En casa cada mañana cuando me levanto y miro por la ventana, lo primero que veo es el campo, el bosque de pinos y robles que me rodea, la sierra de Guara al sur. Una naturaleza cambiante a lo largo del año, el blanco del invierno, la explosión de verde y de colores en primavera, el amarillo caluroso del verano... Cuando me reúno con gente, la mayor parte de las veces veo personas voluntariosas, con ganas de dar lo mejor de sí mismas, personas amorosas y compasivas, en general abiertas a la diversidad de seres y culturas que pueblan la Tierra. También de naturaleza cambiante, con días grises en los que la frustración, la rabia o la tristeza parecen dominar sus actos, y con días soleados en los que el cuerpo es puro movimiento y la expresión una sonrisa... Cada día la Tierra y sus gentes, con su bondad y su humor variable, están ahí al alcance de mi mirada. He tenido que aprender a verlos, cambiar mi posición, conformar una mirada que se entrega en su mirar, una mirada de acogida, de respeto y, claro, una mirada estricta y severa a veces, plácida, sonriente, pícara, otras. No me ha sido fácil desplegar esa mirada, de hecho todavía no es permanente, es frágil e inestable, aunque decidida y valiente.
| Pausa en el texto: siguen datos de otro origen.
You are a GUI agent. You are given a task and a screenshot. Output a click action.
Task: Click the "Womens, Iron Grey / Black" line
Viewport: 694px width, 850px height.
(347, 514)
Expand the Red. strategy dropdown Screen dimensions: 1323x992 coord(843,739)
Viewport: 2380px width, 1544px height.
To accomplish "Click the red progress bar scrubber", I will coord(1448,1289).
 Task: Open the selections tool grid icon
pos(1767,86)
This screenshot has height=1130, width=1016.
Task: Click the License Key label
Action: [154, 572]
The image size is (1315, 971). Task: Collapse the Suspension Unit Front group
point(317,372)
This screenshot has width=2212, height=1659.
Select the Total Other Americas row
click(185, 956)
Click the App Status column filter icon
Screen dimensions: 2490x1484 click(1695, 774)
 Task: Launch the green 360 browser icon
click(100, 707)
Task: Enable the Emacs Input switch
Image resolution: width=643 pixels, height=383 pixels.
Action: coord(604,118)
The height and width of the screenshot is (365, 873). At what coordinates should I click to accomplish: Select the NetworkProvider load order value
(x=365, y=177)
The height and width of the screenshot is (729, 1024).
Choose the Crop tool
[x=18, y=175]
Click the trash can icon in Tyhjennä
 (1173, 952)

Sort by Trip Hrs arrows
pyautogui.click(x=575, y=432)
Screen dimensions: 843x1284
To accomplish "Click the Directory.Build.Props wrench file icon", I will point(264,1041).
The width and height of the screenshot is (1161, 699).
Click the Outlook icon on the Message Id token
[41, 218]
Es una mirada que atiende a ese lugar íntimo y profundo desde donde surgen las cosas, antes de convertirse en la diversidad de gestos y acciones que nos envuelven. Por último, es una mirada que invita a mirar abiertamente, a superar el miedo que nos atenaza y dejarnos ver y que otros nos miren. ¿Te interesa? Abre entonces los ojos, apaga la televisión, explora tu ser interior y enrédate con la tierra y la gente. El mundo no es como nos lo pintan. Lo que encuentres al mirar de nuevo tampoco será fácil, pero al menos lo descubrirás por ti mism@ y sabrás que para cada dificultad, la solución estará en tus manos.